L’intensité et l’ampleur du cycle actuel de combats suggèrent une planification préalable de l’Azerbaïdjan pour renverser le statu quo, cimenté depuis 1994, quand il a perdu le Haut-Karabakh et les territoires environnants, ce qui favorise l’Arménie.

Laurence Broers, directrice du programme Caucase du groupe de réflexion londonien Chatham House, a noté via Twitter que les affrontements pourraient être « une opération intentionnelle mais limitée [de la part de l’Azerbaïdjan] visant à récupérer des territoires [et] à consolider [a] plus nouveau cessez-le-feu avantageux, présenté comme une victoire militaire.
Firdevs Robinson, spécialiste londonien de la Turquie, du Caucase et de l’Asie centrale, est du même avis.

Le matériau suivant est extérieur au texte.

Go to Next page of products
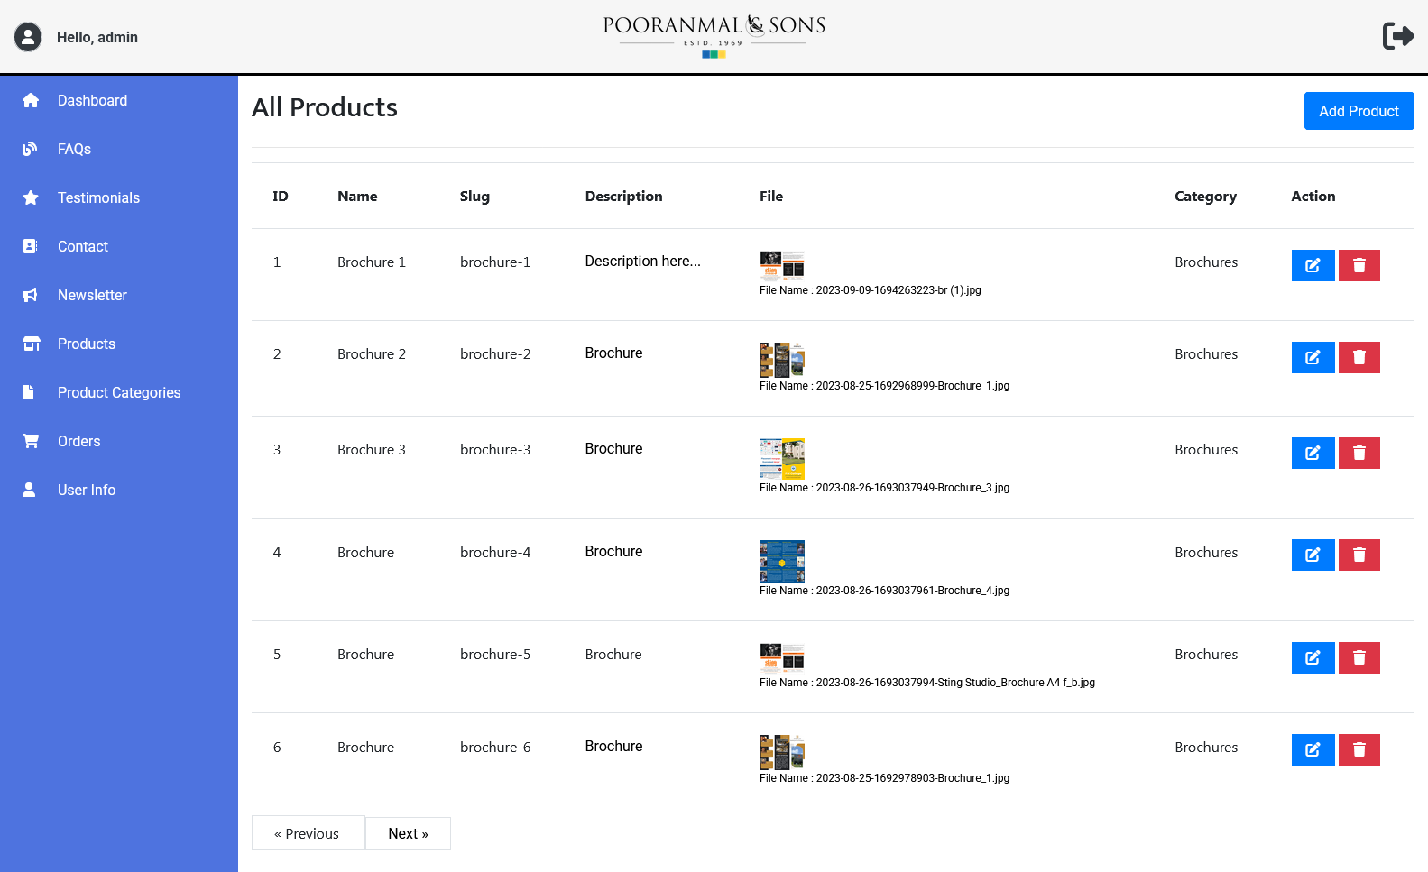Image resolution: width=1428 pixels, height=872 pixels. coord(408,833)
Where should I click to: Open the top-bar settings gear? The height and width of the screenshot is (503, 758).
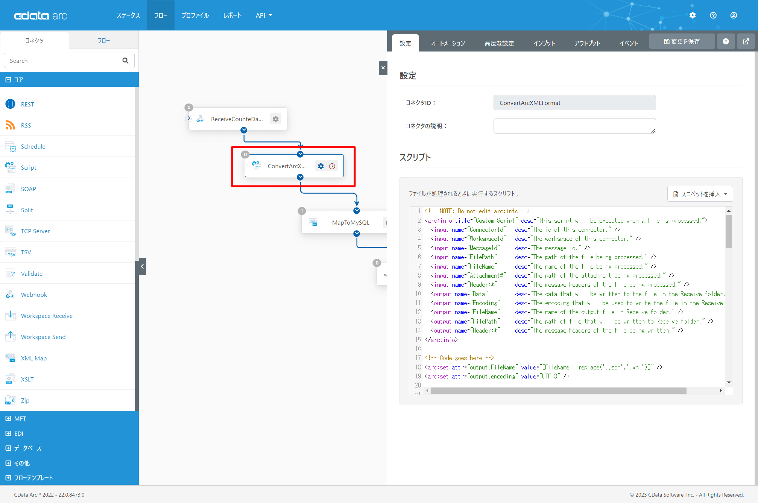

« En Azerbaïdjan, la perte d’une partie importante du territoire du pays a été une plaie purulente pendant des décennies, mais la pression du public s’est accrue ces dernières années », a-t-elle déclaré à Al-Monitor. « Avec le groupe de Minsk largement inefficace ces dernières années, et les États-Unis distraits par leur course présidentielle, et les Européens luttant contre la pandémie, le moment choisi pour cette dernière escalade est parfaitement opportuniste », a-t-elle ajouté. Il reste à voir jusqu’où ira l’Azerbaïdjan et jusqu’où la Turquie le soutiendra.

La pression sur Aliyev s’est intensifiée lorsque des affrontements ont éclaté le long de la frontière internationale de l’Azerbaïdjan avec l’Arménie en juillet, tuant au moins 16 personnes. Des milliers de personnes sont descendues dans les rues de Bakou pour demander au gouvernement de déclarer la guerre et de ravager le Haut-Karabakh ainsi que d’autres territoires perdus.
« Le sentiment qui prévaut actuellement en Azerbaïdjan est que« la Turquie est derrière nous et a dit au gouvernement [azerbaïdjanais] : faites ce que vous devez », et c’est la raison pour laquelle le gouvernement a décidé d’agir », a affirmé Aga, l’analyste basé à Ankara. « Le Haut-Karabakh est une question existentielle pour les Azerbaïdjanais de tous les horizons politiques. Ils pensent que la Turquie peut aider à la reconquérir et Erdogan est extrêmement populaire en Azerbaïdjan.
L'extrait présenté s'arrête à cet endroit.